Innovación IMFD collaborates with the Social Security Superintendency on a project that uses advanced NLP techniques

January 2025. One of the most interesting challenges in the field of natural language processing (NLP) is free text recognition. This is the challenge faced by the IMFD's Innovation and Technology Transfer Department in its collaborative work with the Superintendency of Social Security (SUSESO), which focused on optimizing the submission of claims from a citizen's perspective. The objective of this collaboration is to develop and evaluate the performance of natural language processing (NLP) models for the automatic classification of subjects, sub-subjects, and causes of complaints to the SUSESO.

"When a person files a claim with the Social Security Superintendency (SUSESO), there is a range of options to choose from for a cause. A user could mistakenly enter an incorrect option, resulting in a negative solution at the end of this process," explains Hernán Sarmiento, IMFD Innovation Engineer and project leader. After this first step, there is a field where a free text called "story" is entered, where the person indicates why they are complaining. 

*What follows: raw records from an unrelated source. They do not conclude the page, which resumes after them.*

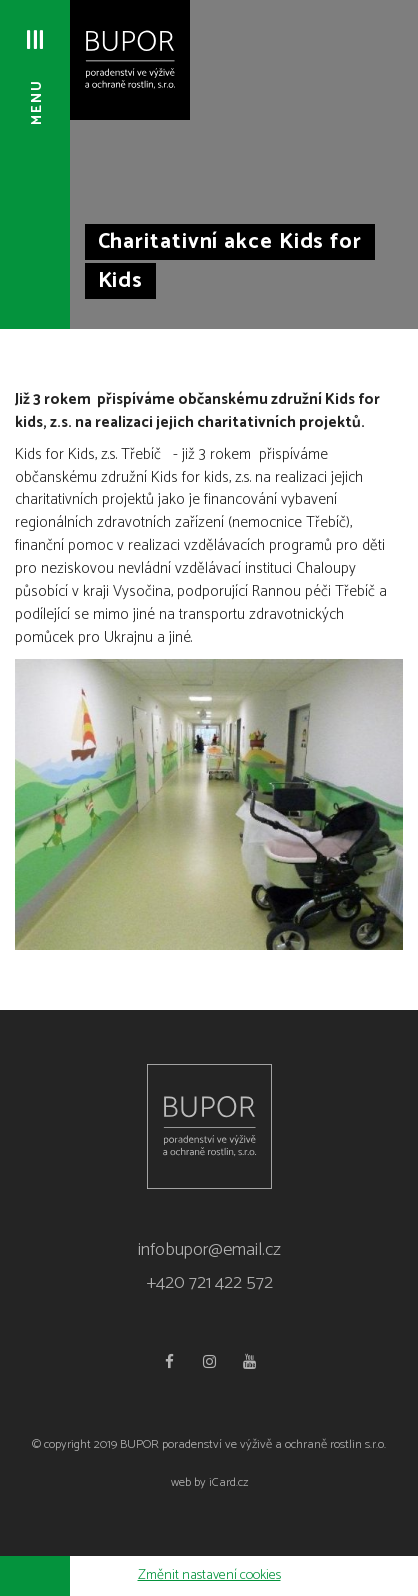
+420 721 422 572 (209, 1283)
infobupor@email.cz (209, 1250)
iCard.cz (228, 1482)
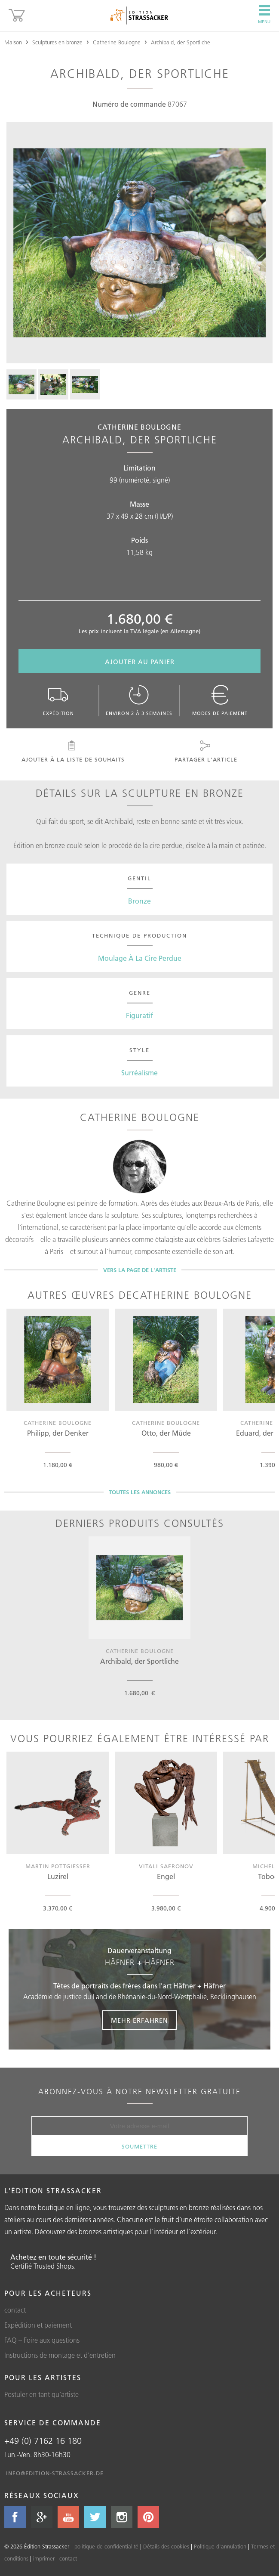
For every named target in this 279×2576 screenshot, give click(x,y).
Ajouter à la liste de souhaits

The question is how we can take advantage of this free text narrative to somehow automatically assign one of these causes that the user should select. Here we find narratives that have spelling mistakes, typos, and grammatical errors, so during this project we are trying to experimentally evaluate whether we can train classification models and see what percentage of all the existing reasons could be accepted," the engineer points out. 

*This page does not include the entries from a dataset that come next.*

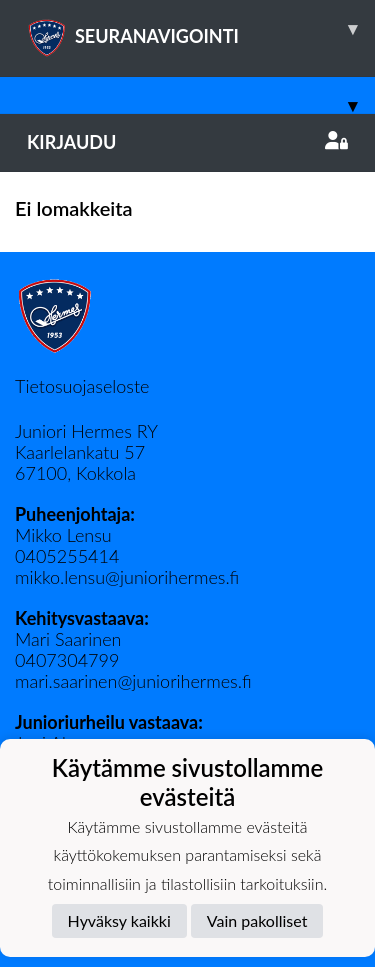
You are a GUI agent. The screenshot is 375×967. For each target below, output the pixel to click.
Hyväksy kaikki (119, 920)
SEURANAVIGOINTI (201, 29)
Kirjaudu (187, 142)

This initiative was part of a total of seven components promoted by SUSESO, called "Natural Language Processing for the Optimization of Complaint Filing," which not only seeks to streamline the process but also to facilitate a faster and more accurate response for those seeking solutions to their problems.

SUSESO is the autonomous state agency responsible for enforcing social security regulations and ensuring respect for the rights of the People, especially workers, pensioners, and their families. The organization worked for the first time on solutions using data science and artificial intelligence, in this case with natural language processing (NLP) as part of its efforts to improve service and modernize its processes.

Key findings

The project was divided into three key stages: Exploratory data analysis, in which complaints were reviewed to identify patterns. Linguistic characterization of the accounts, where NLP tools were used. And finally, training and validation of models, which involved training artificial intelligence models to automate the classification of claims. 

Upon reaching Stage III, with the model training already completed, the test set was reached, in which a thousand stories corresponding to 17 causes were used. Different language models were evaluated in order to determine the ability to predict a cause from a story.

The main results indicate that it is possible to build language models that can learn from claims income reports and that this can improve the ability to correctly classify these claims or complaints to a specific cause.

Hernán Sarmiento points out that "the fact that we can use existing language models and adapt them to the stories that SUSESO has can, in some way, improve classification by more than tenfold compared to selecting a cause at random.". He adds that "With this finding, we can say that, indeed, the narratives may contain some type of very specific language according to the domain that allows this classification to be improved automatically." 

Innovation at the service of society 

"This is about making something that sometimes seems distant, such as artificial intelligence, available in a concrete way. Innovation is coming, which means improving the user experience of our People come knocking on our door to resolve complaints. We are very happy with the results of the project, because it can have an impact on citizens and is highly technological," said Pamela Gana, Superintendent of SUSESO. 

The IMFD team behind this project is led by Hernán Sarmiento, IMFD Innovation Transfer Engineer, with Francisca Cona and Camila Henríquez as data scientists, and Jocelyn Dunstan, an academic from the UC Department of Computer Science , who also works at the UC Institute of Computational Mathematical Engineering, and researcher AC3E and IMFD researcher. 

"It was a project that addressed a need and a problem that is common to citizens. Working with SUSESO allows us to address real problems in society through methodologies or scientific experimentation, all with the aim of improving certain processes," Sarmiento emphasizes. 

For the IMFD, this project is part of a series of initiatives that seek techniques to apply advanced data science research developed in Chilean academia to solving problems that impact our society, which is in line with the objectives of the institute and its innovation department.